The Experienced Adult in Me
Today, I still look through the same eyes I have always had. I am still the same person inside that I was when I was a child. But, today I have lived and experienced lifes practical lessons. The kind of lessons that destroy your innocent imaginary world of purity and limitless energy. I no longer dream of impossible things and expect them to happen. With time, defeat has beaten me into accepting a life of surrendered compromises, a life of regrets, guilt and sorrow.
Today, I know that Kuma won't come back and that she doesn't exist anywhere. It hasn't happened with my other dogs and anybody else that has died. Nobody comes back from there. It is just not in my reality.
And worse, my adult in me tells me that I am just wasting time looking for Kuma. Why waste time pursuing something that will not happen. That's just not smart. The adult in me tells me to forget it and move on. It really all doesn't matter anyway. Nothing really matters. We all live, do the best we can and we all die. Nothing is really that important.
"Stop crying", says the adult in me. Oh, wait that's my father's voice in me. When I was a child. he told me he would beat me if I didn't stop crying. I learned to stop crying immediately and to not ever cry again - until now. I learned to shut down my emotions. Come to think of it, my father tried to bring me out of my illusionary childhood and into adulthood by always reminding me that I can never do what I want and I have to do what I need to do.
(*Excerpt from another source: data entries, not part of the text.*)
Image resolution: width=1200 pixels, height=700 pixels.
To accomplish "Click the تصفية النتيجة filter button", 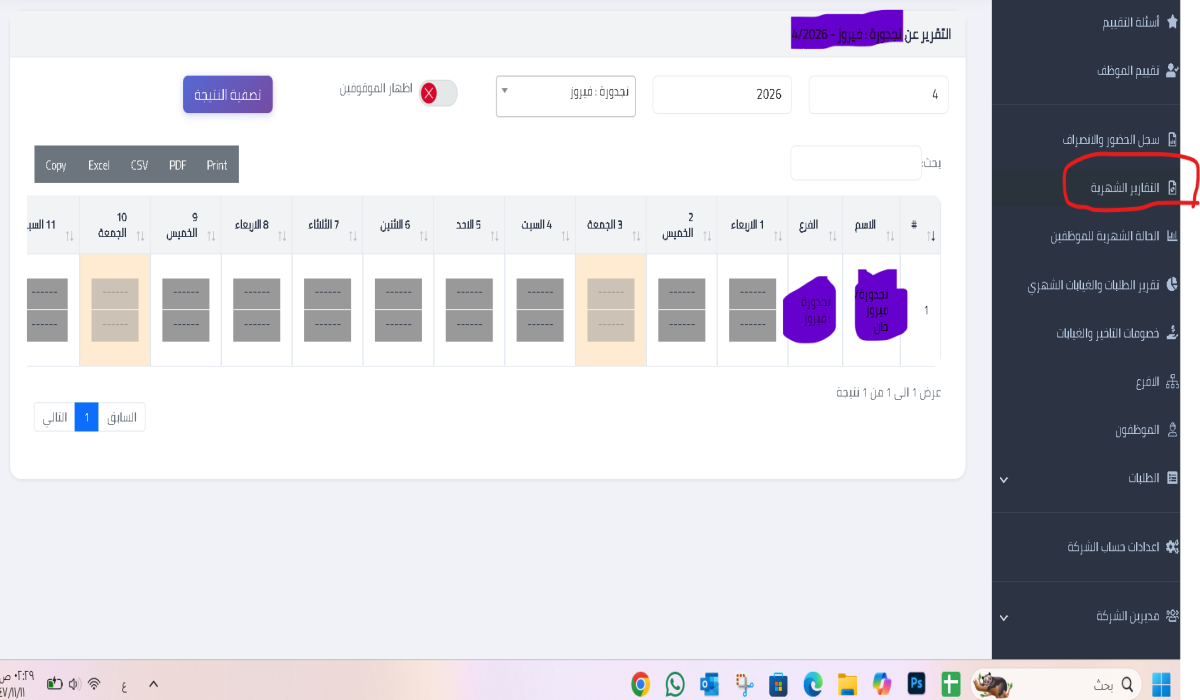I will click(x=228, y=95).
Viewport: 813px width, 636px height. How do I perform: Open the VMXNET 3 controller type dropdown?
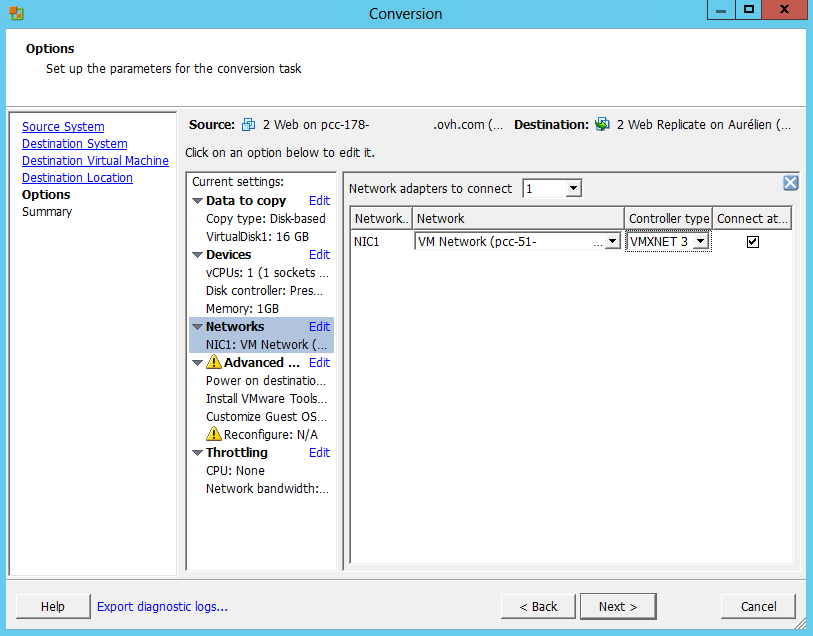point(701,242)
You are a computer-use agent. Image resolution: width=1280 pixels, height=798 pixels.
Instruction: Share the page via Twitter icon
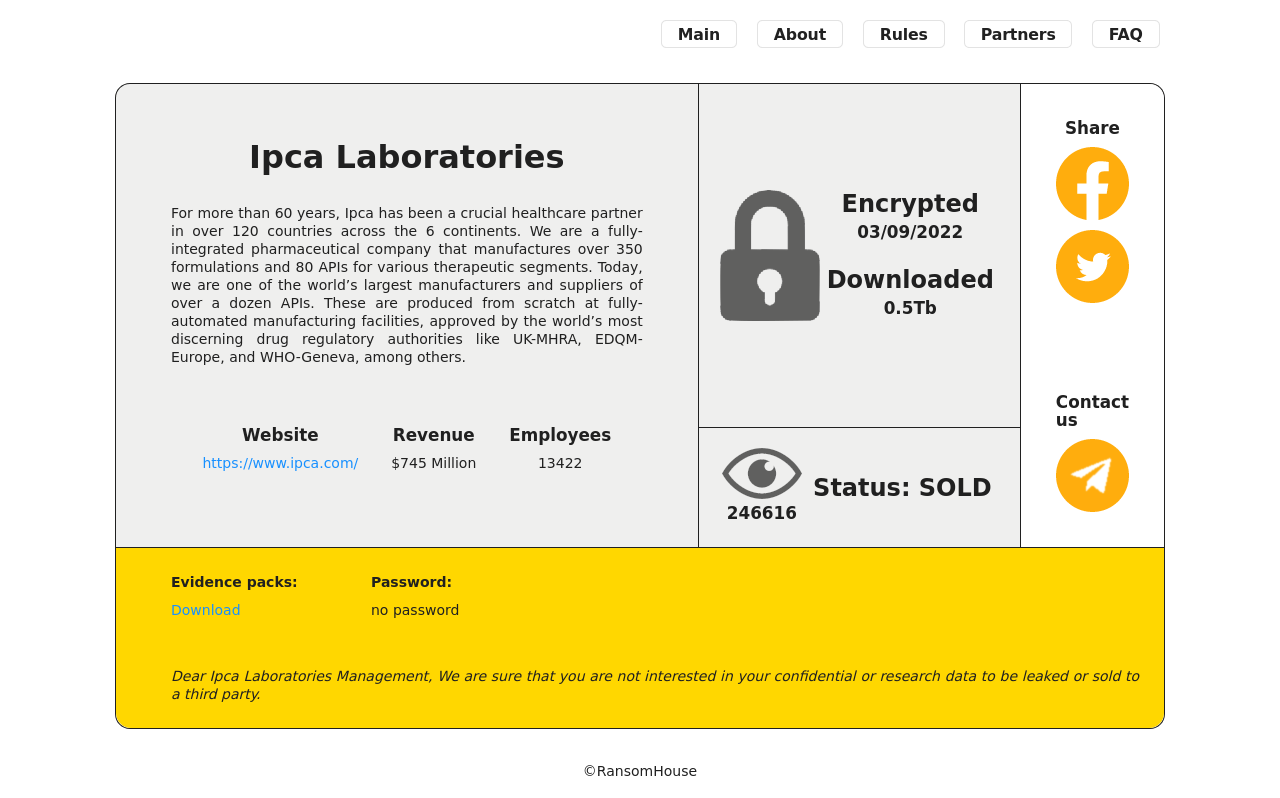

My father's life was hard and as most immigrants coming to a new country he worked hard and made a good life for himself. He wanted me to stop dreaming, grow up and face this harsh reality.
But his words "you can't" and "you never" are the words I remember the most. And, I remember stubbornly fighting against them trying to live my life to prove them wrong. No, "I can" and "I can do whatever I want in life" became a driving mantra in my life to prove my father wrong. And I did. I could do anything I set myself to do. I accomplished things beyond the hard facts of life.
And today, for the first time, the adult in me tells me to accept defeat. My father was right. I cannot do what I want. I cannot do anything to bring Kuma back. He wins. I lose. He was right. The child in me was wrong. Now I am just left with crying. And crying is stupid.
"Stop crying now!" You will never be with Kuma again. Forget about it and move on. Stop wasting time.